Turnall acting finance director, Samson Mavende has said the move to restructure the company’s balance sheet was done to save the company from going under judicial management.
BY FIDELITY MHLANGA
Mavende’s remark comes after the company is reportedly restructuring its balance sheet by engaging its creditors for a possible debt-to-equity swap to ward off creditors jostling for its assets.
“This is why we have to be proactive and go for this [balance sheet restructuring] no one talked about it (judicial management route), but were now under a lot of pressure people saying we are going to attach this because we couldn’t pay their debts.

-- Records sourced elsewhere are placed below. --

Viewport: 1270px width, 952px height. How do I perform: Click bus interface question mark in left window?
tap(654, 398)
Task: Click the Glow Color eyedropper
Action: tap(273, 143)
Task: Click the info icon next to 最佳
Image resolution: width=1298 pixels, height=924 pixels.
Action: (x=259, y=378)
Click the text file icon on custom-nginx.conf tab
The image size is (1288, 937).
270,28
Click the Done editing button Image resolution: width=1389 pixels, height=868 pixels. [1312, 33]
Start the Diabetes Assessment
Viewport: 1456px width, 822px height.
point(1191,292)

So the only way was to come up with this structure otherwise we would have gone that way, (judicial management),” he said.
In terms of Section 300 of the Zimbabwean Companies Act (Chapter 24:03), the court may grant a judicial management order when by reason of mismanagement or for any other cause a company is unable to meet its obligations, but it has not become or is prevented from becoming a successful concern.
Though Mavende could not divulge details of the restructuring exercise, NewsDay has it on good authority that the company wrote to its creditors proposing that they receive shares in full and final settlement of the outstanding balance with the number of shares basing on the conversion price determined by the intrinsic value of the company, insiders have said.
Turnall also gave creditors an option to either receive and hold shares or alternatively match the receipt of shares with the immediate disposal of the same shares to a third party.
The manufacturing firm’s current liabilities stand at $18 million as of December 2016 against total assets of $35 million in 2015.
Furthermore, the company registered a 41% turnover decline to $16,9 million during the period from $29 million in 2015 attributed to subdue demand, uncompetitive pricing and liquidity constraints.
Sales volumes were 41% down to 36 791 tonnes in 2016 from 62 631 tonnes in the prior year.
Mavende said the balance sheet restructuring exercise, to be completed by June, would give a lifeline to the company.
“Our original timeline is end of May. So, looking at what is on the ground it may take some time but I think by half year we should have finished the balance sheet restructuring so that the second half we should be trading after resolving these challenges,” he said.
Mavende said the company has engaged the Zimbabwe Revenue Authority (Zimra) to pay the $16 million tax obligations in 8 years.
“Zimra has allowed us to pay the debt over 8 years. We owe them $16 million. At the moment we are talking to some banks and I think the banks are of the view that we can resolve it without going to Zamco (Zimbabwe Asset Management Company),” he said.